Discovery of previously unidentified genomic disorders from the duplication architecture of the human genome

Genomic disorders are characterized by the presence of flanking segmental duplications that predispose these regions to recurrent rearrangement. Based on the duplication architecture of the genome we investigated 130 regions which we hypothesized as candidates for novel genomic disorders 1. We tested 290 patients with mental retardation by BAC array CGH, identifying sixteen pathogenic rearrangements, including four patients with de novo microdeletions of 17q21.31. Using oligonucleotide arrays we refined the breakpoints of this microdeletion, defining a 478 kb critical region containing six genes that were deleted in all four cases.

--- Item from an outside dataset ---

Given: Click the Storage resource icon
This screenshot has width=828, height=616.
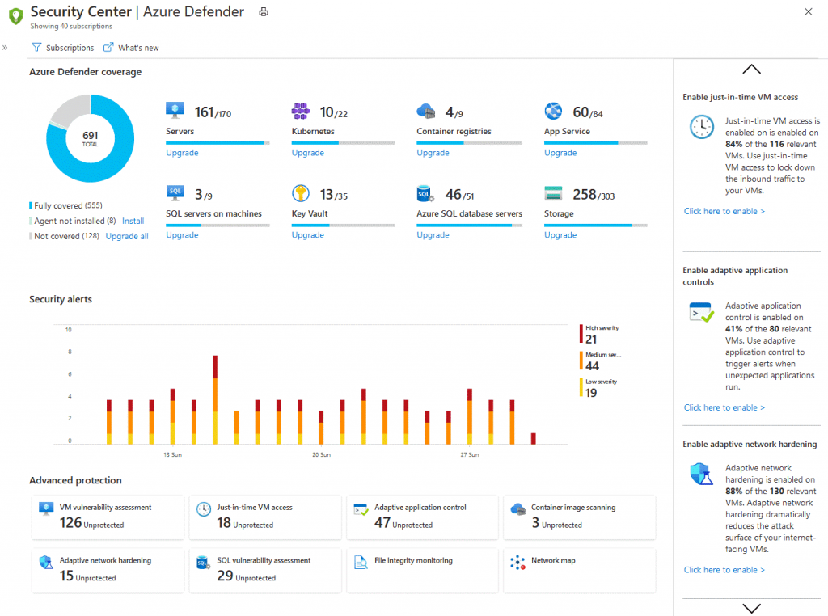Looking at the screenshot, I should tap(553, 194).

The breakpoints of this deletion, and of four other pathogenic rearrangements in 1q21.1, 15q13, 15q24 and 17q12 were mapped to flanking segmental duplications, suggesting that these are also sites of recurrent rearrangement. In common with the 17q21.31 deletion, these breakpoint regions are also sites of copy number polymorphism in controls, indicating that these may be inherently unstable genomic regions. Keywords: BAC comparative genomic hybridization of individuals with mental retardation and congenital anomalies 290 individuals were analysed using a custom BAC array (Sharp et al. 2005, Am J Hum Genet. v77, p78). Each individual was analysed using dye-swap replicate hybs. 316 normal control individuals were analysed using identical methods, and have been reported previously (Sharp et al. 2005, Am J Hum Genet. 77, 78-88 and Locke et al. 2006, Am J Hum Genet, v79 p275). All hybridizations used a single male reference DNA (Coriell ID NA15724).